(Collected data entries)
<<<<
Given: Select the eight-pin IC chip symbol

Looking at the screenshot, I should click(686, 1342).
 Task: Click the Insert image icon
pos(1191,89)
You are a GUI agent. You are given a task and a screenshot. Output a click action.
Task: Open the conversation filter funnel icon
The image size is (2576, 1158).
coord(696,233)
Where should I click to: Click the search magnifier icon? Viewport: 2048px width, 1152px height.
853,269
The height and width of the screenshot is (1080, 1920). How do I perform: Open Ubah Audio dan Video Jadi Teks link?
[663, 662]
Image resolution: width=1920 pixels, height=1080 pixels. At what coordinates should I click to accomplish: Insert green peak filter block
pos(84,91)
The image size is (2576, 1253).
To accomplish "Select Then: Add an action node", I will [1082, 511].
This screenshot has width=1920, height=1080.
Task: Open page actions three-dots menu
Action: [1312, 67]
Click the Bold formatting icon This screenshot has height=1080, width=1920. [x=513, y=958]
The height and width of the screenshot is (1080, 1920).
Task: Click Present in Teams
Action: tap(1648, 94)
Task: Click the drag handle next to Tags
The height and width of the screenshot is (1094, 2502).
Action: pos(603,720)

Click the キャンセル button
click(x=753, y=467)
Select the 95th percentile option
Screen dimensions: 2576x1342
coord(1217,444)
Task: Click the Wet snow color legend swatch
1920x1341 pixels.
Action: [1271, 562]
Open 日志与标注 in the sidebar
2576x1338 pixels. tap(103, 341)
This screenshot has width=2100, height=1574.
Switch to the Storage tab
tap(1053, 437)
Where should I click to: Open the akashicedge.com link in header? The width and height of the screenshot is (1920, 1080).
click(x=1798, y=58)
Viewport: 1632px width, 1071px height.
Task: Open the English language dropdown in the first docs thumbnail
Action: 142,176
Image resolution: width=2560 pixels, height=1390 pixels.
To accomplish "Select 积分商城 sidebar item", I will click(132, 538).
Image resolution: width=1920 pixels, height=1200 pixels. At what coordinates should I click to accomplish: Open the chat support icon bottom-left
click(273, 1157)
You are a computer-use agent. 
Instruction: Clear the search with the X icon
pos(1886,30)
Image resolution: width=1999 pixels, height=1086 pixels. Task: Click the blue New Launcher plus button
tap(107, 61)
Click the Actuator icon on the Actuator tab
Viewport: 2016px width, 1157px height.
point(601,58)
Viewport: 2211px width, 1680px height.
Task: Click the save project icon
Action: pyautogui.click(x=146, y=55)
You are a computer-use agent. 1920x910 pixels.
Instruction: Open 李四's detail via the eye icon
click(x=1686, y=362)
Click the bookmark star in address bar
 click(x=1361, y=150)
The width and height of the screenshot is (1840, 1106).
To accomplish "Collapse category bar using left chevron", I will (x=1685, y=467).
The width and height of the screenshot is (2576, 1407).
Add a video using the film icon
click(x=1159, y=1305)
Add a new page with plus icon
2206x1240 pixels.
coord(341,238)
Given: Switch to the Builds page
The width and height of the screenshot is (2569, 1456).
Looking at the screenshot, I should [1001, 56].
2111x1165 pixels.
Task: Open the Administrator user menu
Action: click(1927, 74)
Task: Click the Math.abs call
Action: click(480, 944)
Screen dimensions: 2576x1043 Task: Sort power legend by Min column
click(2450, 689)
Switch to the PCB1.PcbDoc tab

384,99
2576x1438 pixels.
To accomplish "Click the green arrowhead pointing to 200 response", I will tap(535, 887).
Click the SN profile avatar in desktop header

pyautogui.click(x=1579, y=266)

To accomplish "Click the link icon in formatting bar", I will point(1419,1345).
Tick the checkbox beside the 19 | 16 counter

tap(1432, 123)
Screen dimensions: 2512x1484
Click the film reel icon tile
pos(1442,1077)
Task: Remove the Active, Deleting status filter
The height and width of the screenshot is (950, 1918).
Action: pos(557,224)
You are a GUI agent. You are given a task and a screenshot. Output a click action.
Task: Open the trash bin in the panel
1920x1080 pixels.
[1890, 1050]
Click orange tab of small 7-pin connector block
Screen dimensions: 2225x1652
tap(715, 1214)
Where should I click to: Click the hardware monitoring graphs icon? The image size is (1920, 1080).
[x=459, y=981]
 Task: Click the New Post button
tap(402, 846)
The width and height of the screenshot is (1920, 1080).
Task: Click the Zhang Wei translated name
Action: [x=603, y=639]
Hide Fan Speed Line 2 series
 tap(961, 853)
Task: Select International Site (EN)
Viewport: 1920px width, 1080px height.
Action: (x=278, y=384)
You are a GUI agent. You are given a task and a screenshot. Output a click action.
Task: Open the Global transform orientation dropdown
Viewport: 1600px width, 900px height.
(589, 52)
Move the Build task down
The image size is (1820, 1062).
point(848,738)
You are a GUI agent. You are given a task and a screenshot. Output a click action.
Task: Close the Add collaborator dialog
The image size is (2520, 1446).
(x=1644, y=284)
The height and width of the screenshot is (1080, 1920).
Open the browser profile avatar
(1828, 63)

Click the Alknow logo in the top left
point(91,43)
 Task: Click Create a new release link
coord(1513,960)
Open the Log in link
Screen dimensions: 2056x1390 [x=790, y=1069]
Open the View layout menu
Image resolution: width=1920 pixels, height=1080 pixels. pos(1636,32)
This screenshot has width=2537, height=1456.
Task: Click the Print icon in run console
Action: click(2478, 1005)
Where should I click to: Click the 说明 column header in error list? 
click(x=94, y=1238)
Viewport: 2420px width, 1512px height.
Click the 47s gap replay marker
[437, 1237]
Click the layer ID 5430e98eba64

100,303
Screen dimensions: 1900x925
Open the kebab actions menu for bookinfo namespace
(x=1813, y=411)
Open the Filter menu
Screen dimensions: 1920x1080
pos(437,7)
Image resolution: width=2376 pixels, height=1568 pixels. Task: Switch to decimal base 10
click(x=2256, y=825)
>>>>
- _Task instructions_:
Set down all of the lines above without altering a word.

- _Reply_:
Given: Select the eight-pin IC chip symbol

Looking at the screenshot, I should click(686, 1342).
 Task: Click the Insert image icon
pos(1191,89)
You are a GUI agent. You are given a task and a screenshot. Output a click action.
Task: Open the conversation filter funnel icon
The image size is (2576, 1158).
coord(696,233)
Where should I click to: Click the search magnifier icon? Viewport: 2048px width, 1152px height.
853,269
The height and width of the screenshot is (1080, 1920). How do I perform: Open Ubah Audio dan Video Jadi Teks link?
[663, 662]
Image resolution: width=1920 pixels, height=1080 pixels. At what coordinates should I click to accomplish: Insert green peak filter block
pos(84,91)
The image size is (2576, 1253).
To accomplish "Select Then: Add an action node", I will [1082, 511].
This screenshot has width=1920, height=1080.
Task: Open page actions three-dots menu
Action: [1312, 67]
Click the Bold formatting icon This screenshot has height=1080, width=1920. [x=513, y=958]
The height and width of the screenshot is (1080, 1920).
Task: Click Present in Teams
Action: tap(1648, 94)
Task: Click the drag handle next to Tags
The height and width of the screenshot is (1094, 2502).
Action: pos(603,720)

Click the キャンセル button
click(x=753, y=467)
Select the 95th percentile option
Screen dimensions: 2576x1342
coord(1217,444)
Task: Click the Wet snow color legend swatch
1920x1341 pixels.
Action: [1271, 562]
Open 日志与标注 in the sidebar
2576x1338 pixels. tap(103, 341)
This screenshot has width=2100, height=1574.
Switch to the Storage tab
tap(1053, 437)
Where should I click to: Open the akashicedge.com link in header? The width and height of the screenshot is (1920, 1080).
click(x=1798, y=58)
Viewport: 1632px width, 1071px height.
Task: Open the English language dropdown in the first docs thumbnail
Action: 142,176
Image resolution: width=2560 pixels, height=1390 pixels.
To accomplish "Select 积分商城 sidebar item", I will click(132, 538).
Image resolution: width=1920 pixels, height=1200 pixels. At what coordinates should I click to accomplish: Open the chat support icon bottom-left
click(273, 1157)
You are a computer-use agent. 
Instruction: Clear the search with the X icon
pos(1886,30)
Image resolution: width=1999 pixels, height=1086 pixels. Task: Click the blue New Launcher plus button
tap(107, 61)
Click the Actuator icon on the Actuator tab
Viewport: 2016px width, 1157px height.
point(601,58)
Viewport: 2211px width, 1680px height.
Task: Click the save project icon
Action: pyautogui.click(x=146, y=55)
You are a computer-use agent. 1920x910 pixels.
Instruction: Open 李四's detail via the eye icon
click(x=1686, y=362)
Click the bookmark star in address bar
 click(x=1361, y=150)
The width and height of the screenshot is (1840, 1106).
To accomplish "Collapse category bar using left chevron", I will (x=1685, y=467).
The width and height of the screenshot is (2576, 1407).
Add a video using the film icon
click(x=1159, y=1305)
Add a new page with plus icon
2206x1240 pixels.
coord(341,238)
Given: Switch to the Builds page
The width and height of the screenshot is (2569, 1456).
Looking at the screenshot, I should [1001, 56].
2111x1165 pixels.
Task: Open the Administrator user menu
Action: click(1927, 74)
Task: Click the Math.abs call
Action: click(480, 944)
Screen dimensions: 2576x1043 Task: Sort power legend by Min column
click(2450, 689)
Switch to the PCB1.PcbDoc tab

384,99
2576x1438 pixels.
To accomplish "Click the green arrowhead pointing to 200 response", I will tap(535, 887).
Click the SN profile avatar in desktop header

pyautogui.click(x=1579, y=266)

To accomplish "Click the link icon in formatting bar", I will point(1419,1345).
Tick the checkbox beside the 19 | 16 counter

tap(1432, 123)
Screen dimensions: 2512x1484
Click the film reel icon tile
pos(1442,1077)
Task: Remove the Active, Deleting status filter
The height and width of the screenshot is (950, 1918).
Action: pos(557,224)
You are a GUI agent. You are given a task and a screenshot. Output a click action.
Task: Open the trash bin in the panel
1920x1080 pixels.
[1890, 1050]
Click orange tab of small 7-pin connector block
Screen dimensions: 2225x1652
tap(715, 1214)
Where should I click to: Click the hardware monitoring graphs icon? The image size is (1920, 1080).
[x=459, y=981]
 Task: Click the New Post button
tap(402, 846)
The width and height of the screenshot is (1920, 1080).
Task: Click the Zhang Wei translated name
Action: [x=603, y=639]
Hide Fan Speed Line 2 series
 tap(961, 853)
Task: Select International Site (EN)
Viewport: 1920px width, 1080px height.
Action: (x=278, y=384)
You are a GUI agent. You are given a task and a screenshot. Output a click action.
Task: Open the Global transform orientation dropdown
Viewport: 1600px width, 900px height.
(589, 52)
Move the Build task down
The image size is (1820, 1062).
point(848,738)
You are a GUI agent. You are given a task and a screenshot. Output a click action.
Task: Close the Add collaborator dialog
The image size is (2520, 1446).
(x=1644, y=284)
The height and width of the screenshot is (1080, 1920).
Open the browser profile avatar
(1828, 63)

Click the Alknow logo in the top left
point(91,43)
 Task: Click Create a new release link
coord(1513,960)
Open the Log in link
Screen dimensions: 2056x1390 [x=790, y=1069]
Open the View layout menu
Image resolution: width=1920 pixels, height=1080 pixels. pos(1636,32)
This screenshot has width=2537, height=1456.
Task: Click the Print icon in run console
Action: click(2478, 1005)
Where should I click to: Click the 说明 column header in error list? 
click(x=94, y=1238)
Viewport: 2420px width, 1512px height.
Click the 47s gap replay marker
[437, 1237]
Click the layer ID 5430e98eba64

100,303
Screen dimensions: 1900x925
Open the kebab actions menu for bookinfo namespace
(x=1813, y=411)
Open the Filter menu
Screen dimensions: 1920x1080
pos(437,7)
Image resolution: width=2376 pixels, height=1568 pixels. Task: Switch to decimal base 10
click(x=2256, y=825)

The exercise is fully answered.